The SpectraVison mapping of A. S. & Co. targets the camera scanning stage synchronization, where the stage coordinates are aligned during the initialization process. By a joystick interesting positions within the sample can be observed on the monitor and through the stage their location can be marked. In the following the measurement is carried out automatically and the spectra of the PDAs or the brightness values of the PMT can be summarized and displayed in clear diagrams.
Example for a cross-section thickness measurement of a UV absorbing layer on a plastic substrate. The halfwidth, the calculation of the substance concentration and display of edge effects in the transition region are shown. The optical densities are higher than 3.0 and can be reproducibly determined only with a photomultiplier in UV transmission.
© A.S. & Co. GmbH
In this case, the camera has only observation functions. Therefore, in this configuration also ordinary, inexpensive CMOS sensors can also be used. In addition, it is possible to interpret the camera image through a variety of image analysis functions. For this purpose, we assemble according to individual needs
- a selection of compact and SLR cameras
- CMOS or CCD industrial cameras with UV or NIR sensitivity or
- Microscope special cameras with high linear dynamic range
- with motorized stages of different resolutions and position repeatability
- with PDA or CCD spectral sensors or
- PMT-monochromator solutions
- and documentation and archiving software
- Methods of gray value-based image analysis
- Databases according to individual customer requirements
Deconvolution image of a metal etching with color coding of the depth profile
© A.S. & Co. GmbH
Spectra of different penetration depths. The spectra of comparison shows approximately the same curve in the visible range, which can be considered as a criterion of homogeneity of the etching, whereas the deviations in the DUV is due to reflection at the deeper regions.
© A.S. & Co. GmbH
Real Color Measurement with Camera-Monochromator-Systems
Specially designed black and white cameras often draw single images from very limited excitation ranges with wide linear dynamic range. This method, which is typically applied in fluorescence investigations, can be extended by utilization of a monochromator so that image sequences are collected as a function of wavelength alteration to X / Y / λ-image cubes. A. S. & Co assembles the modules for this direct detection of spectral components and synchronizes their coordination by our SpectraVision software.

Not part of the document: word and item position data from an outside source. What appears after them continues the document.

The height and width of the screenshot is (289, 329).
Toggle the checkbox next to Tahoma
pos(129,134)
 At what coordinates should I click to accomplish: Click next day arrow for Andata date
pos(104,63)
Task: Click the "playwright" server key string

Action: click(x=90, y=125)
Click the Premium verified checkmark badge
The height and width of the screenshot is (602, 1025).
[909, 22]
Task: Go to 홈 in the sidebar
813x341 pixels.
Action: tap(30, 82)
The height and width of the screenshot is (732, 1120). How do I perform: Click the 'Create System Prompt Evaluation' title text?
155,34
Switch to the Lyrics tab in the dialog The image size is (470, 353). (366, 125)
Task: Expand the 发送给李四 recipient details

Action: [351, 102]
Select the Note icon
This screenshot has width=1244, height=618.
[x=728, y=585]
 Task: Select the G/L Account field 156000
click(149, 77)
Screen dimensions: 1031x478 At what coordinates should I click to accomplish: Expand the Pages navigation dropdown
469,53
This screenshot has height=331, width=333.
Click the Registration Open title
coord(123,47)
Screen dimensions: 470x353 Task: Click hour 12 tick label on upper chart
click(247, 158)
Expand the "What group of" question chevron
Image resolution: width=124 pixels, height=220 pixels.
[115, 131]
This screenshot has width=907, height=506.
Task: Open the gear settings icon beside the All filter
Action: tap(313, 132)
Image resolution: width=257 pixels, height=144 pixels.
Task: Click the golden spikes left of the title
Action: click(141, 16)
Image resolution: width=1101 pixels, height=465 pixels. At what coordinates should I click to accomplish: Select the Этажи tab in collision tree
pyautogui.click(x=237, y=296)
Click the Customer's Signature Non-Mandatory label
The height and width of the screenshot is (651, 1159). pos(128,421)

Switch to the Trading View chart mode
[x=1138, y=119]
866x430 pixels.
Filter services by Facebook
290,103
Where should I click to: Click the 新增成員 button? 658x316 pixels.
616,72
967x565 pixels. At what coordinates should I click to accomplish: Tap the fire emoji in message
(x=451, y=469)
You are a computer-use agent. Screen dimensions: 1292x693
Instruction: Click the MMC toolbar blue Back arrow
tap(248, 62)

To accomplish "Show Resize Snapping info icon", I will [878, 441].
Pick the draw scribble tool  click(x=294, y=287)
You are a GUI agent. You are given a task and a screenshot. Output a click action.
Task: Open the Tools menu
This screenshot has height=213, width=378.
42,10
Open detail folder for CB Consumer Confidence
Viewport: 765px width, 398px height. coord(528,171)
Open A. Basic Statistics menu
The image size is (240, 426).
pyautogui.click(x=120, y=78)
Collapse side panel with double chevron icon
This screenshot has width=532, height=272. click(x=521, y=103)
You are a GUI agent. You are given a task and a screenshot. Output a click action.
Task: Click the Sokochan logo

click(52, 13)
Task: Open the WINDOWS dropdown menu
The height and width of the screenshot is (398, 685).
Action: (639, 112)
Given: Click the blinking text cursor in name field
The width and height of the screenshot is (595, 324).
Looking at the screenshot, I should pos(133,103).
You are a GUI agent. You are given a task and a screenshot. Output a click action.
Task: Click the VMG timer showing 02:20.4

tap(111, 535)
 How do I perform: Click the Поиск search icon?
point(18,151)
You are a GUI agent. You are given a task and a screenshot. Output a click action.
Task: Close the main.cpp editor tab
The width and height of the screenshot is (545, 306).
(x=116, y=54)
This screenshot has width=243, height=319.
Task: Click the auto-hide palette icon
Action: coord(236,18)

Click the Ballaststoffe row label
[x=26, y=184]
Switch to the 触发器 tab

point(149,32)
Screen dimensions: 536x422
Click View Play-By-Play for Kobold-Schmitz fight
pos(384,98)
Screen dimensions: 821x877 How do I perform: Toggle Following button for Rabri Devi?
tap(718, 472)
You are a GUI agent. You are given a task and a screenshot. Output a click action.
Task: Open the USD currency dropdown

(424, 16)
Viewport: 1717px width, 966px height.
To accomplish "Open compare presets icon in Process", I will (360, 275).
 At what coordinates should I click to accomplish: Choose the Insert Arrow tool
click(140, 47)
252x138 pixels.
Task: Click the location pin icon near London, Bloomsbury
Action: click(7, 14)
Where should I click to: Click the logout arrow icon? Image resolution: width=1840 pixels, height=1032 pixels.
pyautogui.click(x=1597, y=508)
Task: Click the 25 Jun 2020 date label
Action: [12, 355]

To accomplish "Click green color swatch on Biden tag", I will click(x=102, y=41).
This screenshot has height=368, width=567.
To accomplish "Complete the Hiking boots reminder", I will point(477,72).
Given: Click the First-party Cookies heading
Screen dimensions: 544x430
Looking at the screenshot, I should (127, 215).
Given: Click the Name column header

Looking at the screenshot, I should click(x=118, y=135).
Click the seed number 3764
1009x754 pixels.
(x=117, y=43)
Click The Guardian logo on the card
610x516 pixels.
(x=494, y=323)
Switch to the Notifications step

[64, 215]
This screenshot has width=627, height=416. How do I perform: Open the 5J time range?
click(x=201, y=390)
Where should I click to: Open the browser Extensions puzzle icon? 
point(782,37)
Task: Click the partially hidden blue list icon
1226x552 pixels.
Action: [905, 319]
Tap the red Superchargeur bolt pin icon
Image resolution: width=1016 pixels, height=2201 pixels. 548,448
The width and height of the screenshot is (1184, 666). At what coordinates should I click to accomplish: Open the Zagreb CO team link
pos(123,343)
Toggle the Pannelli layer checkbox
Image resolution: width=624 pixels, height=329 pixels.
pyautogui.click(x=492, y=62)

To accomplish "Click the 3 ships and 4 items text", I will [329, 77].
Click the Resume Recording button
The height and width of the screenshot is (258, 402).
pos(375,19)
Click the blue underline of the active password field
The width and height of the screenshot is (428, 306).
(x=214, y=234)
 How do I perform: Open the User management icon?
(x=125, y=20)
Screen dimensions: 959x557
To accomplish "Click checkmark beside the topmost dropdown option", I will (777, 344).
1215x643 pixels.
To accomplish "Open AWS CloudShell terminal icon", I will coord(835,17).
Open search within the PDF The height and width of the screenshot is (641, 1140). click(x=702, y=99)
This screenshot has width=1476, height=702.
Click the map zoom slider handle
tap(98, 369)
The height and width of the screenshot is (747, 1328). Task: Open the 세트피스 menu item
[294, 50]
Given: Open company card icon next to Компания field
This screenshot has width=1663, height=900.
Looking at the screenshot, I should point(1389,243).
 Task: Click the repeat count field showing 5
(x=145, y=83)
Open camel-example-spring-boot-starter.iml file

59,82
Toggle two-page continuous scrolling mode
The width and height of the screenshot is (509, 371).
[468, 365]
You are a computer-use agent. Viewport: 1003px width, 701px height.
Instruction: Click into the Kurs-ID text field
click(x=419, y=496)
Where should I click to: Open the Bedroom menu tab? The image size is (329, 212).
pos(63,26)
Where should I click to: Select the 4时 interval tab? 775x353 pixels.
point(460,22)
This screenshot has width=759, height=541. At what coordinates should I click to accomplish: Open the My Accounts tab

Cooled CCD color camera for pre-selection of online mapping positions in combination with a photomultiplier on an upright microscope stand with Deep UV transmission
© A.S. & Co. GmbH
For this we use a variety of CCD cameras
- with different resolutions
- spectral sensitivity ranges from UV to NIR and
- different signal/noise ratio by use of Peltier cooling in the combination
- with galvanometer- or stepper monochromators.
From the X / Y / λ image cubes spectra with the resolution of the monochromator step width can be displayed at any point in the image. Advantages of this spectral mapping are
- the measurement of color changes in closely adjacent areas
- the evaluation of diffusion through color determination along predefined lines
- micro-homogeneity evaluations with statistically relevant patterns of analysis
- color analysis of particle distributions and pigment mixtures
This method of direct colorimetry is significantly different from the approach to calculate the spectral distribution using mathematical algorithms via a RGB camera. By the black-and-white sensor a much higher resolution is achieved in comparison to the 1-chip color camera. Also in comparison with 3-chip CCDs the benefits of efficient light guiding are predominant. The resolution depends in principle also on used lenses, and may be quite less than the range of a micrometer.